Lola Paprocka
- Text by Shelley Jones
- Photography by William Eggleston
To celebrate Huck 46: The Documentary Photography Special II, our annual celebration of visual storytelling, we are having a Huck website takeover – Shoot Your World – dedicated to the personal stories behind the photographs we love.
In this regular series, Five Fave Photobooks, we ask photographers to curate a list of five books or projects that have been inspirational to them and explain why they like them.
First up is Lola Paprocka, a London-based photographer and curator born in Poland. Lola is a self-taught photographic enthusiast focusing on analogue 35mm and medium format; shooting mainly documentary, architecture, landscapes and portrait.
Five Fave Photobooks #1
Uncommon Places, Thames & Hudson 2004
By Stephen Shore
Stephen Shore was an early achiever, selling his work at age 14 to Edward Steichen, MoMA’s director of photography, during the ’60s. Reflecting on this, Shore said he simply didn’t know any better and that this wasn’t supposed to be done. His accidental audacity paid off as Shore’s work circulated New York’s conceptual and pop art scene, impressing the likes of Andy Warhol. This book of his contains 30 years of large format colour photographs, many of which had never been previously published or exhibited.

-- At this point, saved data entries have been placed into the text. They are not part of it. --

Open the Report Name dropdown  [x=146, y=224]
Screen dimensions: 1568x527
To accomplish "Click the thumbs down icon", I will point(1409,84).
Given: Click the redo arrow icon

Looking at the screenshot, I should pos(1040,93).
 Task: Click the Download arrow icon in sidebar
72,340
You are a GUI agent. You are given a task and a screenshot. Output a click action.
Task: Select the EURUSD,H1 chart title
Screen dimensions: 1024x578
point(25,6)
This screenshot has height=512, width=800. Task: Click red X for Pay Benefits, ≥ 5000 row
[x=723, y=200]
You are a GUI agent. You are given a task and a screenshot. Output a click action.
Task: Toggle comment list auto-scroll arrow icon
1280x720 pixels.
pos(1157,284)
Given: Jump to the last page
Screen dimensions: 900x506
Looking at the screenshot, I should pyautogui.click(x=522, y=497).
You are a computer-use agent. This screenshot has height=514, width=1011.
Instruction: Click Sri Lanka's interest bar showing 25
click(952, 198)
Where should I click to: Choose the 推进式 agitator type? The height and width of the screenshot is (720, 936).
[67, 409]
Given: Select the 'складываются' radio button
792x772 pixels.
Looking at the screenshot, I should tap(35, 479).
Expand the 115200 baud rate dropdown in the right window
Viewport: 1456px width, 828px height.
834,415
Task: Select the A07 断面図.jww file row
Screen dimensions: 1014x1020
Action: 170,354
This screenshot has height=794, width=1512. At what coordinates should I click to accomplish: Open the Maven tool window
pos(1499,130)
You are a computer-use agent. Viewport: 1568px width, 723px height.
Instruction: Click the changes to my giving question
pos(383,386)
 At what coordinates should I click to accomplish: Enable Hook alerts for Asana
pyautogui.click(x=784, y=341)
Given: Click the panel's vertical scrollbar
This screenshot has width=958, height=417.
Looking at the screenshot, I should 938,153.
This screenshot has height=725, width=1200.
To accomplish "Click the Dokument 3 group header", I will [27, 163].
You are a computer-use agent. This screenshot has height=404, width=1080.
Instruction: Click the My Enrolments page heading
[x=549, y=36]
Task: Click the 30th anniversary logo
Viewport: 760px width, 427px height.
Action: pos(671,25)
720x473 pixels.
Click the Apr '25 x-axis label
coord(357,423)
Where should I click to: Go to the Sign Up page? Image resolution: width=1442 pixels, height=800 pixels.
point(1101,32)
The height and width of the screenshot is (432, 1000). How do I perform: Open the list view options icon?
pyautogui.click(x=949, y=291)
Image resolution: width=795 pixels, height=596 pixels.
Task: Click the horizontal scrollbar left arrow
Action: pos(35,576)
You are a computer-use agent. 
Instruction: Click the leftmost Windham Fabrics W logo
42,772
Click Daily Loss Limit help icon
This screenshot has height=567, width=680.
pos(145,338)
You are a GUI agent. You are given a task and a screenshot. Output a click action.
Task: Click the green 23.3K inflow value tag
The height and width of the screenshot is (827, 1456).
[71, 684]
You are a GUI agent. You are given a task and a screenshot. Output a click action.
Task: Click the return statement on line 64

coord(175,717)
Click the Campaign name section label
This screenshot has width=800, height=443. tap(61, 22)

Carrara, Roma Publications 2011
By Aglaia Konrad
Aglaia Konrad captures ‘white gold’ landscapes of white marble basins in Carrara, a region of Italy where the city’s water supply is in danger due to the mining of marble, which is destroying the mountains capillary system. There is massive waste involved as two thirds of the marble mined today ends up as rubble in the form of marble dust and chippings, while one and a half tons wind up in Italian toothpaste every year. Marble mining has been called one of the largest ecological disasters in Europe. Aglaia is investigating structures and forms between sculpture and architecture through mainly black and white photographs, shot using analogue cameras. The result is very powerful images, beautifully put together.

First Pictures, Steidl 2011
By Joel Sternfeld
This book features the early work of Sternfeld. All pictures, taken between 1971 and 1980, document the travels of a young artist from busy city streets to the beaches, capturing people in their realest, unedited moments. This book is full of Joel’s dark sense of humour and experiments in colour theory.

Spomenik, Roma Publication 2010
By Jan Kempenaers
Jan captures gigantic abstract sculptures spread through ex-Yugoslavian misty mountain landscapes at sundown. The sculptures, which were built in the ’60s and ’70s, are memorials to World War II. Not many people outside of ex-Yugoslavia are aware of their existence; the majority of them were destroyed in the early ’90s. The pictures are extremely powerful, sad and beautiful at the same time.

Guide, MoMA 2002
By William Eggleston
William Eggleston’s Guide was the first one-man show of colour photographs ever presented at The Museum of Modern Art, New York, as well as the museum’s first publication of colour photography. All Eggleston’s pictures, taken between 1969 and 1971, are of ordinary people and places in his hometown, Memphis. I find this book incredibly inspiring as he’s a prime example of a person who pushed his photography to places that were looked down upon in those times, using new mediums and remaining unaffected by the opinions of the art world.